The talent density is refreshing though. Every L4 I meet is pretty impressive, and it only gets better. It's not that I didn't work with amazing people at other places, it's just more frequent at Google.

Diverse backgrounds too. You see hotshot young up and comers along with grey beards at L5/L6, people with high pedigree degrees from top schools, and less common but not rare are kids who dropped out of school to do startups or something.

>What's not accessible in startups? Do you feel you gain experience on which you can build later?

I enjoy working on hard scaling problems. The scale of the problems you see at Google are unique to a handful of companies. You may or may not work on this depending on your team.

You're are the opposite of micromanaged. At L6 you are given vague goals and you have a long time to come up with a solution. Then at the end of the year they take a look at your solution and you either make the cut or don't. That is awesome for some people and terrifying for others.

>there isn't a sure financial upside.

Are you sure you're calculating all the benefits? G has an amazing 401k match, and the stock usually grows. Keep in mind if it doesn't grow, you can always get a new job, but if it does grow, you just keep raking in that extra equity.

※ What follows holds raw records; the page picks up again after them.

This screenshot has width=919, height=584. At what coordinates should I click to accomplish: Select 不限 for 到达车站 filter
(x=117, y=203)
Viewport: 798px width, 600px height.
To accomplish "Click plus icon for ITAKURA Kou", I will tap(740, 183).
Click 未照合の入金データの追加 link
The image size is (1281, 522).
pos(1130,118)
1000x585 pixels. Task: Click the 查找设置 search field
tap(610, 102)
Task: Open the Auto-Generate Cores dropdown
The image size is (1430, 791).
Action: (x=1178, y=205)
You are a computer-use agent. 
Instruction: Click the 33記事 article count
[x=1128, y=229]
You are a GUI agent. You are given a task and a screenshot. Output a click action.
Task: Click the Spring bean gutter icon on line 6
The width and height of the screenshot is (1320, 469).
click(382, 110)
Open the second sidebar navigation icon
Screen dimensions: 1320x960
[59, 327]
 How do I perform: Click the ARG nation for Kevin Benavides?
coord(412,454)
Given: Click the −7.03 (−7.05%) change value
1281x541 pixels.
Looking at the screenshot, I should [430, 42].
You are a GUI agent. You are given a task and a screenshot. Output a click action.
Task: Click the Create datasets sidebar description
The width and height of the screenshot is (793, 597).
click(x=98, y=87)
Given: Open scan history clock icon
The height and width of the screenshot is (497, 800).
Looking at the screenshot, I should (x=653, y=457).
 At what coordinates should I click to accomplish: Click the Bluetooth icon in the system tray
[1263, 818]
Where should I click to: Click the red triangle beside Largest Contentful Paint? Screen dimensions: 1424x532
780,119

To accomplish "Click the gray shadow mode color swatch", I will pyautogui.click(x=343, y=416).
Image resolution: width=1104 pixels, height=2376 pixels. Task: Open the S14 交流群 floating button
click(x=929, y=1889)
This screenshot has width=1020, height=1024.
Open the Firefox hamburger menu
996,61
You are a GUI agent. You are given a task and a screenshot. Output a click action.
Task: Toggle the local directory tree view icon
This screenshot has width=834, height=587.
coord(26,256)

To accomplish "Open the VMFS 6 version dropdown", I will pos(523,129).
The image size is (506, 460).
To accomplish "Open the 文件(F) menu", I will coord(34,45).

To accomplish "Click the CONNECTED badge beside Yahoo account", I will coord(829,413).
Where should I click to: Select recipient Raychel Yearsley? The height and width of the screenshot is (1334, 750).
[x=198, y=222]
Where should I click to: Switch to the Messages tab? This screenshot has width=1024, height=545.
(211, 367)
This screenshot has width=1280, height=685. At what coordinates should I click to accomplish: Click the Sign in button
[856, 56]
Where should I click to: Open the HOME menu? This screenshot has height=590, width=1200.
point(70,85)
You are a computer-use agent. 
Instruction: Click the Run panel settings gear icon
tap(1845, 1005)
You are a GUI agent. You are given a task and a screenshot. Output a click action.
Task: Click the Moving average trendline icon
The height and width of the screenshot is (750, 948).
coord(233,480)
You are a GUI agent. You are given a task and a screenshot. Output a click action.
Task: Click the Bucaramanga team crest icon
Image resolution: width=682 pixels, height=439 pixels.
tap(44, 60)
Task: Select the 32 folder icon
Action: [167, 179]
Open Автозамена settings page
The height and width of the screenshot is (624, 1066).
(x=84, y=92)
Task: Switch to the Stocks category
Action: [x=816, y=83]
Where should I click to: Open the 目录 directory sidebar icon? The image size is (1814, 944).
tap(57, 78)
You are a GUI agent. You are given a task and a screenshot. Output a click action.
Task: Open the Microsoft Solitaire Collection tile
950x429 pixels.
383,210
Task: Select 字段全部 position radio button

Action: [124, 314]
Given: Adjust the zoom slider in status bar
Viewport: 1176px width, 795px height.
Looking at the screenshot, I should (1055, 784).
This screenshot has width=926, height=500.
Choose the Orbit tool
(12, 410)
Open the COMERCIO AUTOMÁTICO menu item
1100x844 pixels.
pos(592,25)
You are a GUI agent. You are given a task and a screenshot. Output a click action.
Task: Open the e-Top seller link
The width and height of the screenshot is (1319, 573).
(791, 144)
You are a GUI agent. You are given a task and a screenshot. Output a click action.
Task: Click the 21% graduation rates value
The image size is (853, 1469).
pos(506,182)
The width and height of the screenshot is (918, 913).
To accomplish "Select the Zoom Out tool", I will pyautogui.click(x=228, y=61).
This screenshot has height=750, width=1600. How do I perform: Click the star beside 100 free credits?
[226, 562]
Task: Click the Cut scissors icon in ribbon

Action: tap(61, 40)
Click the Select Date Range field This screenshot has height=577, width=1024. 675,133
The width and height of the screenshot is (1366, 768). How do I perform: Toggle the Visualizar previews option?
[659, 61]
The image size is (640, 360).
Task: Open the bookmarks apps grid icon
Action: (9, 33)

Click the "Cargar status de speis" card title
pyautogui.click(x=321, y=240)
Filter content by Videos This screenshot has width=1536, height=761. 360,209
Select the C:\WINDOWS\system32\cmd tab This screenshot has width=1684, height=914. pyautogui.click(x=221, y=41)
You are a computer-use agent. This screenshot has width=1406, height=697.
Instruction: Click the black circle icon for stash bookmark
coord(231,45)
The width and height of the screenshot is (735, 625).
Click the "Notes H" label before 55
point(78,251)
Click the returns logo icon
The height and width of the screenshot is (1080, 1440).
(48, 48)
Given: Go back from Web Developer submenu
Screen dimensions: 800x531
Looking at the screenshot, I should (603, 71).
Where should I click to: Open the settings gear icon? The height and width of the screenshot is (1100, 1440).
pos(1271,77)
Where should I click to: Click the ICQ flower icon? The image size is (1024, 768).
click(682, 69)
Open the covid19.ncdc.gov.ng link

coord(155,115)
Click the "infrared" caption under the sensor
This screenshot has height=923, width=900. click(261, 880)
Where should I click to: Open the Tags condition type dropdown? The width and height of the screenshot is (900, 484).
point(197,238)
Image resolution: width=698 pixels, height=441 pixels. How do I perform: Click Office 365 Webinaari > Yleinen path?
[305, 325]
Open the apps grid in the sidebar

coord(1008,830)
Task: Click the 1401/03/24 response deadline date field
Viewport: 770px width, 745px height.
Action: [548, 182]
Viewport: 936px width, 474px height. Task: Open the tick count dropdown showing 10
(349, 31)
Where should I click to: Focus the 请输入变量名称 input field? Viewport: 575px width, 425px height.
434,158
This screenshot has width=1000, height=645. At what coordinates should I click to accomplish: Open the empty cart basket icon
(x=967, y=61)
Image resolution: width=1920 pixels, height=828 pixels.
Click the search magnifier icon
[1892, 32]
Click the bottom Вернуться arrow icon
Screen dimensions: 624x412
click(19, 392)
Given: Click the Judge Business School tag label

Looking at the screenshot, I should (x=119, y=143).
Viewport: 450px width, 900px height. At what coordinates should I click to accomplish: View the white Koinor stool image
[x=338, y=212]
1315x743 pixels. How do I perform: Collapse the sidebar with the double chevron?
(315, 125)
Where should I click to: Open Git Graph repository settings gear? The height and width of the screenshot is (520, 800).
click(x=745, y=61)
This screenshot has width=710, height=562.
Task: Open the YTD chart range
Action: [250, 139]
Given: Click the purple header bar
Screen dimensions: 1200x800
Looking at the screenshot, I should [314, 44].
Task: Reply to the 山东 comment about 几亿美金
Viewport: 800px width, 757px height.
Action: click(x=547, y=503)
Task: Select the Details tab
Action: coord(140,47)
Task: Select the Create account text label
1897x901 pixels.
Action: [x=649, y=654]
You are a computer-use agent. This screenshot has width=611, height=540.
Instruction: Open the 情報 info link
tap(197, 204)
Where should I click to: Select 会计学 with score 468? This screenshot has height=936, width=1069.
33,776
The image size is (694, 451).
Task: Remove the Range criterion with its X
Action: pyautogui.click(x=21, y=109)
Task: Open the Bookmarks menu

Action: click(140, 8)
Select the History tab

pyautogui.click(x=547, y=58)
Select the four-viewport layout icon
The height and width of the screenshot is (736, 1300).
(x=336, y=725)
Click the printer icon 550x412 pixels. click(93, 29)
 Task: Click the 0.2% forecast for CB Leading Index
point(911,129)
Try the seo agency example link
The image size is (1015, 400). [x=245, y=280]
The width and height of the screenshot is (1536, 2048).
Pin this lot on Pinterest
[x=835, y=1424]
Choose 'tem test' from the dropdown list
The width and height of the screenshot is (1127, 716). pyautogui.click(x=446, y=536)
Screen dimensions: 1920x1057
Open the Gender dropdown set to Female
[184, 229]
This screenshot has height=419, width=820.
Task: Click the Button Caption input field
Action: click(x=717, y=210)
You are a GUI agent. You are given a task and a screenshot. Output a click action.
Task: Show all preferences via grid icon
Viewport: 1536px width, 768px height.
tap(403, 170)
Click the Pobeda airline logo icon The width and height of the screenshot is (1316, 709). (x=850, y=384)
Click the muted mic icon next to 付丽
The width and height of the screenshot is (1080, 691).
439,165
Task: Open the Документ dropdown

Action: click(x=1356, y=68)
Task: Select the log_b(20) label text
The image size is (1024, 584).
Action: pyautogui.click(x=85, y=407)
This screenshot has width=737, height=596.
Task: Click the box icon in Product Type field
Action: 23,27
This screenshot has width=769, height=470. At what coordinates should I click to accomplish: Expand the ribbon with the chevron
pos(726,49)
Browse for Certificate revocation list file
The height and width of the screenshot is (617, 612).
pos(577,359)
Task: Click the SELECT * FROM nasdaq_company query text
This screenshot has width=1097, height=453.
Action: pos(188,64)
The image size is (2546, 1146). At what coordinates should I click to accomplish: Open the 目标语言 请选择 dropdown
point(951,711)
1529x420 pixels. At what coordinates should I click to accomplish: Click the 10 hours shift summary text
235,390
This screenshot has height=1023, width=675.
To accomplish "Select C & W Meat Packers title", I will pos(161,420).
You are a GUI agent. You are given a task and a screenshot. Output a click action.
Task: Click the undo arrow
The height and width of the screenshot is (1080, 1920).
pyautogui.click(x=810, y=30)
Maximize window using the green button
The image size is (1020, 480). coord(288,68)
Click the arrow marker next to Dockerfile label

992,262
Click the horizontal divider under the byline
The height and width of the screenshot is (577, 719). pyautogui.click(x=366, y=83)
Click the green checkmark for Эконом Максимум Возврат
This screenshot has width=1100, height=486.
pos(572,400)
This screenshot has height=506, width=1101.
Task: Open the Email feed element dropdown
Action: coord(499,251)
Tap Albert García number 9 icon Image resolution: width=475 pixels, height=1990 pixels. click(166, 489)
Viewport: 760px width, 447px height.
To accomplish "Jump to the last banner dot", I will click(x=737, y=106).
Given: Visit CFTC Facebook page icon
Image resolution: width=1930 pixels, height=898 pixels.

On top of that, if you are planning on working hard and confident in your abilities, you can definitely get more than your target comp at review time. I ended up with 10% extra comp than what my offer letter said after the first year, not including stock appreciation. With stock appreciation, I'm making over 100k over what my 'target comp' (offer letter) said.

All in all, I'll say Google is not some magical programmer fantasy land utopia. It's a corporation, it has some annoying work, some politics, sometimes layoffs, sometimes bad managers, legacy code, understaffed teams and more.

But compared to all the places I've worked in my 20+ year career, it pays better, gives people more freedom, and has some really interesting problems.